Although organizers insisted they had created a nonpartisan grass-roots movement, others argued that these parties were more of the Astroturf variety: an occasion largely created by the clamor of cable news and fueled by the financial and political support of current and former Republican leaders.
Fox News covered the events all day with reporters and hosts at the scenes. Neil Cavuto, a Fox host, and Michelle Malkin, a conservative contributor, headlined the protests in Sacramento while Sean Hannity broadcast his show from the protests in Atlanta.Chicago Mercantile Exchange said that the Obama administration was promoting “bad behavior” in helping people who were at risk of losing their homes and that Americans should protest with a tea party in Chicago.

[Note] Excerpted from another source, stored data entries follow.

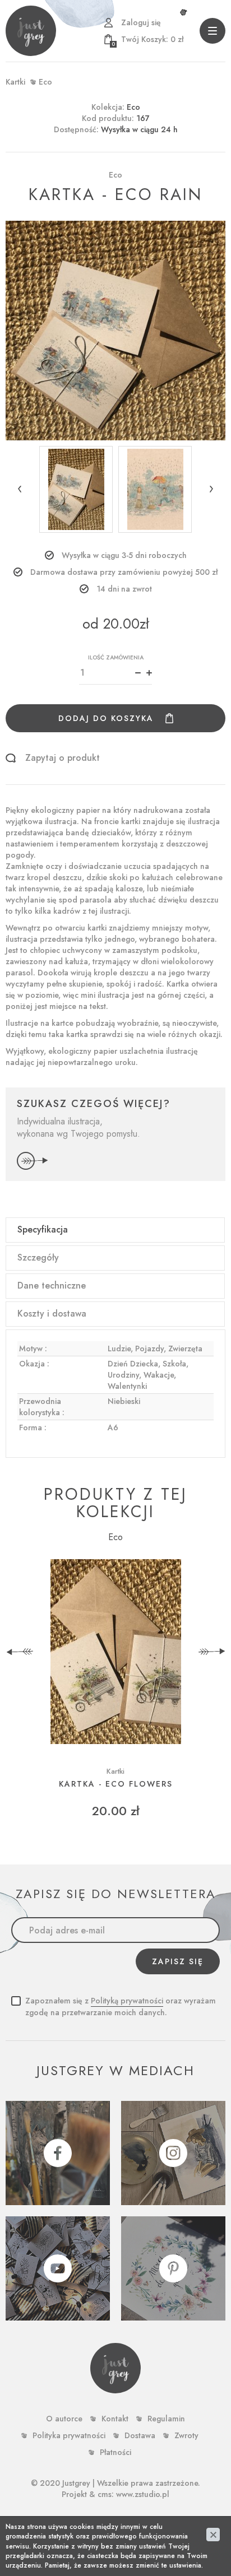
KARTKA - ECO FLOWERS (116, 1784)
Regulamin (166, 2418)
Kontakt (114, 2418)
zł (147, 39)
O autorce (64, 2418)
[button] (20, 489)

Even if the age old diatribes against "tax and spend" Democrats and "big government" had some validity (they don't), you'd think at least some in the Republican leadership would have the sense to realize that there is something profoundly different about the present situation than anything we've encountered before. Obama's desperate efforts to revive the economy are not attempts to broaden the scope and power of government -- they simply reflect the realization, shared by most economists, that the federal government is the institution of last resort when all else fails. While his program involves the spending of astronomical sums, relatively little of that will be due to tax increases, and the increases he is recommending will affect only a small minority of the wealthiest and most privileged among us. While I disagree with Obama's futile attempts to shore up a failed "free market" system, it's clear that something has to be done -- and short of initiating a program based on multiple nationalizations of certain failed institutions, a program favored by economists of both the left and right, it's hard to imagine much in the way of an alternative -- aside from the socialist-oriented planned economy conservatives profess to fear the most, which Obama clearly opposes.

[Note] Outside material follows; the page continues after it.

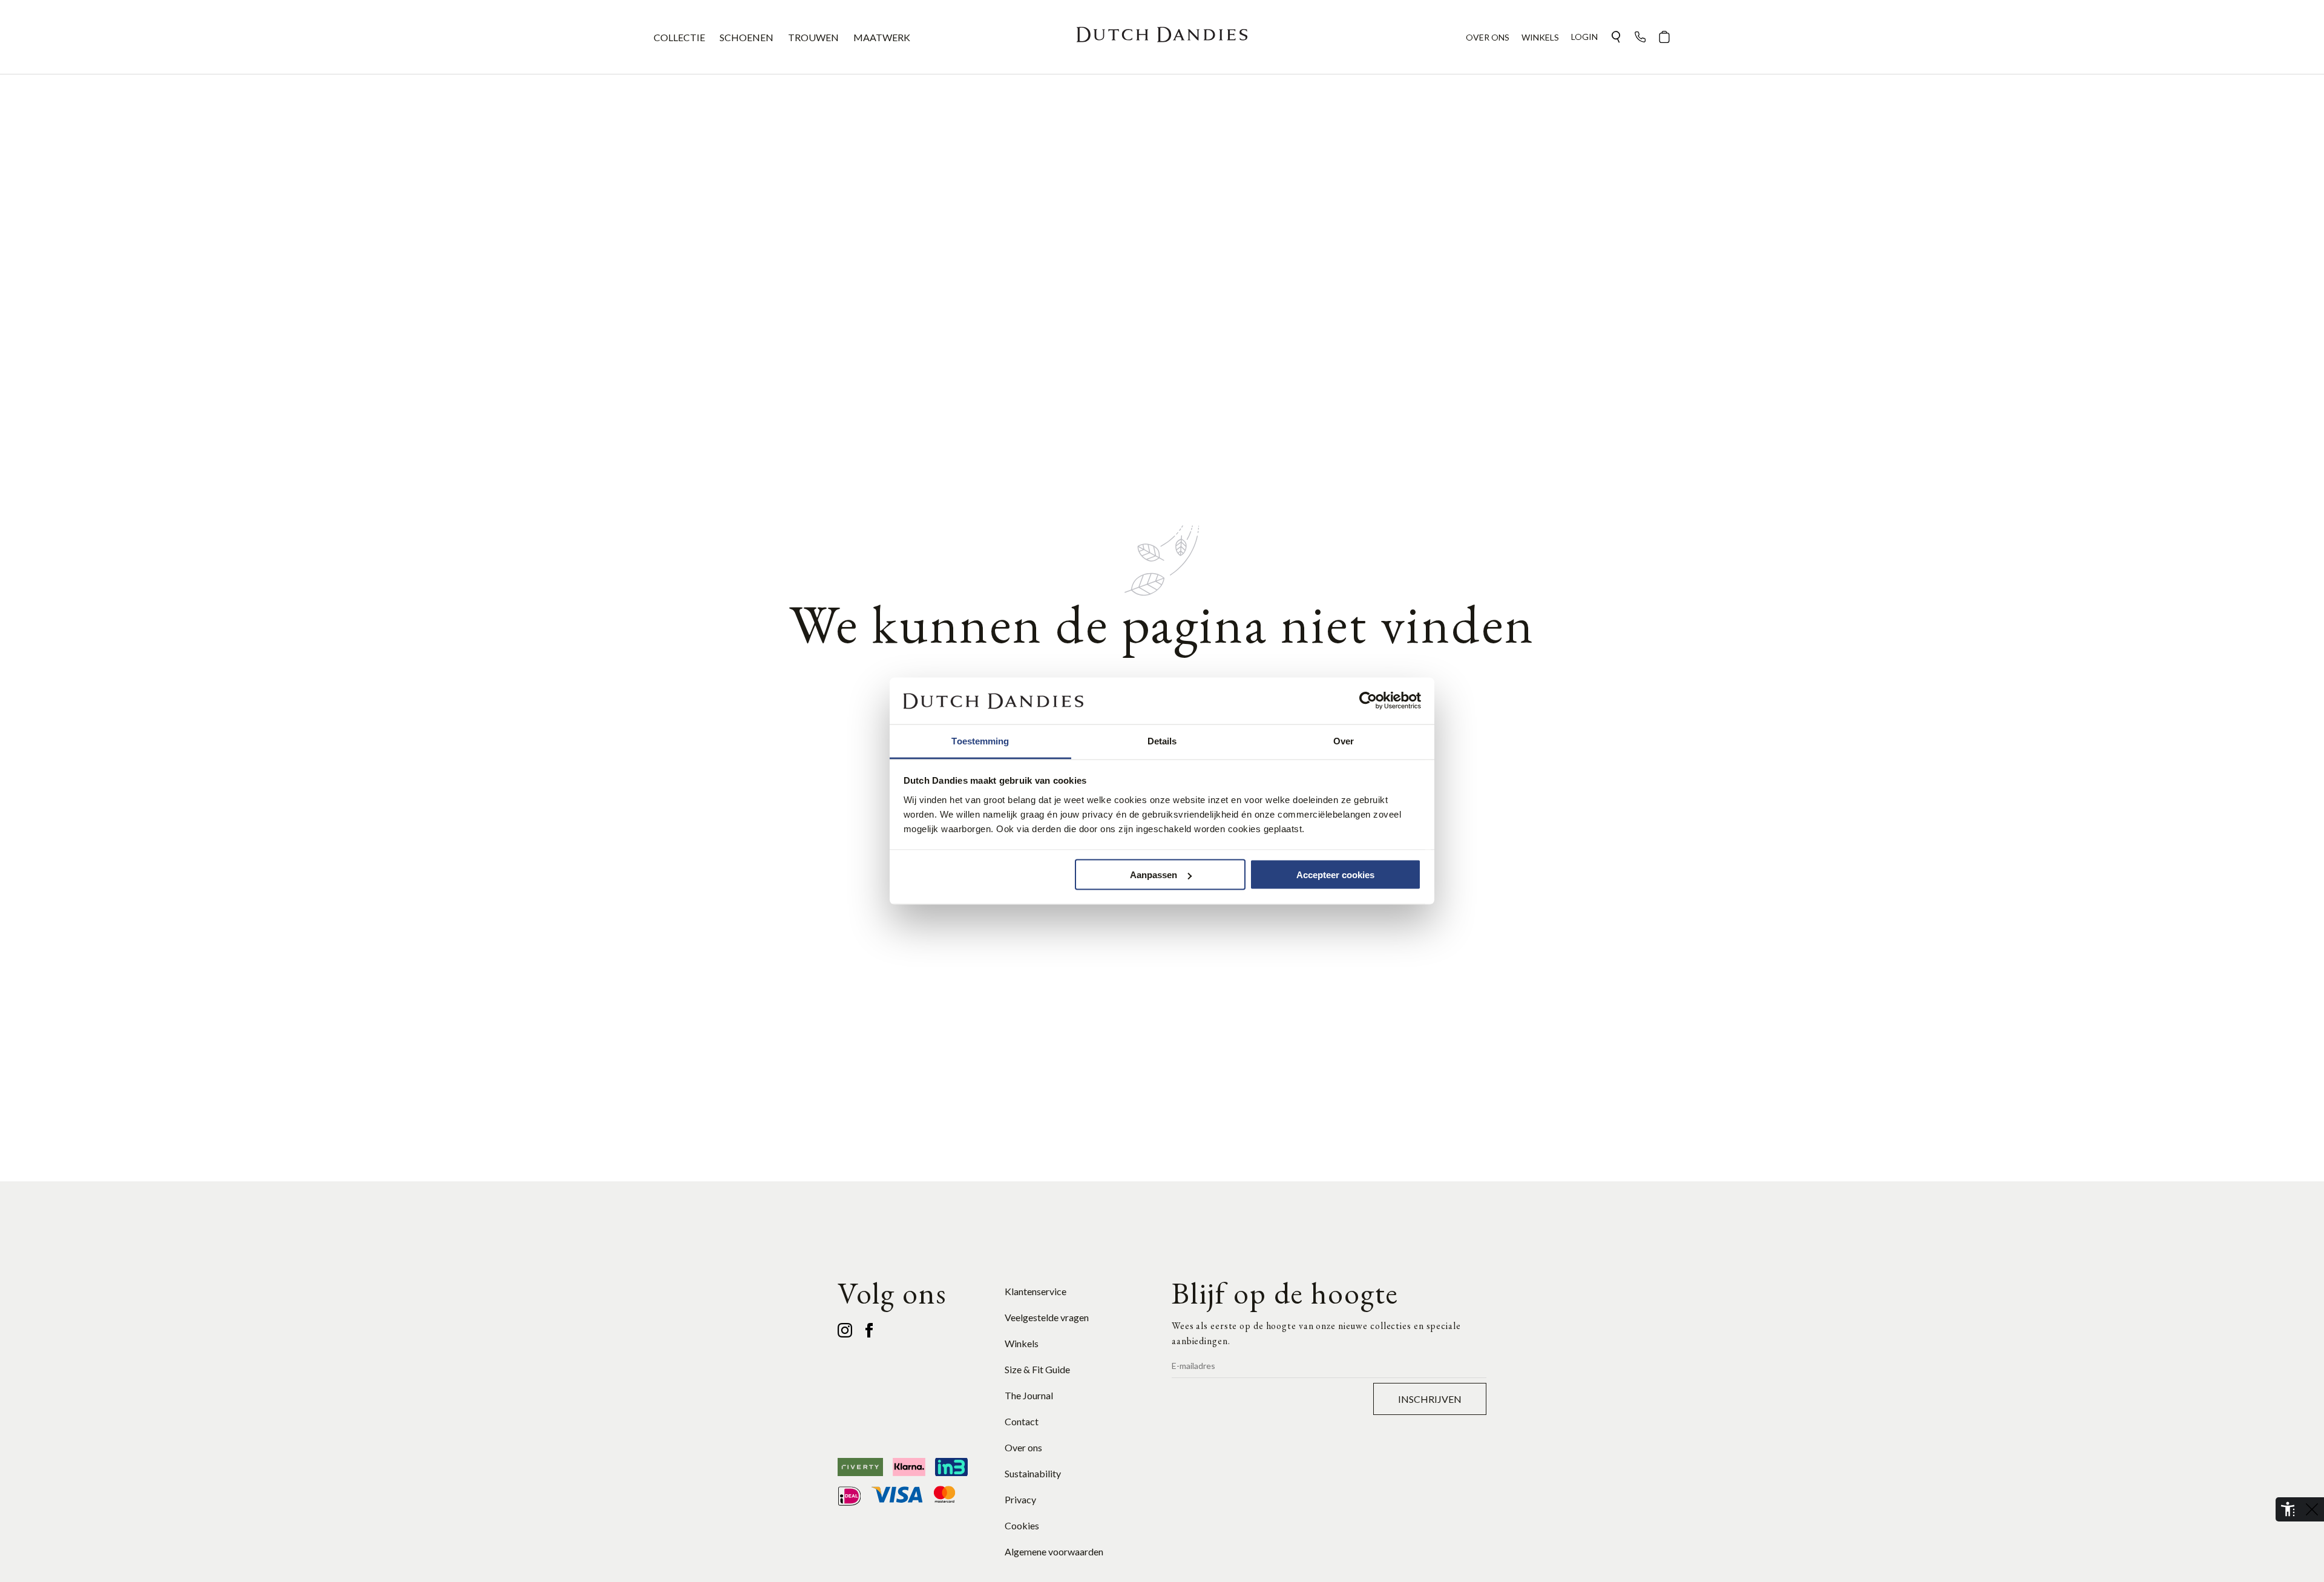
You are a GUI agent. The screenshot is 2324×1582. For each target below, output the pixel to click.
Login (1584, 36)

Sure, Obama's stimulus package includes various items he sees as important, why wouldn't it? He was elected, McCain wasn't. The Democrats are the majority party, the Republicans aren't. So what planet do you have to live on to see traditionally Democratic values expressed in a Democratic program? The majority of the voters obviously endorsed those values or they wouldn't have voted for them, so Obama's program is clearly an expression of the popular will -- and he is still, despite all the doubters, commanding tremendous support in the polls.
As for the avatars of conservative talk radio who've been loudly trumpeting this event, I'm reminded of an ancient limerick found inscribed on a hardened paleopolitical turd during the Age of Socio-Illogical Innocence:
There once was a ninny named Hannity
Whose verbiage verged on inanity.
The rant of this fool,
Was pure bull stool,
With the stench of a flatulent manatee.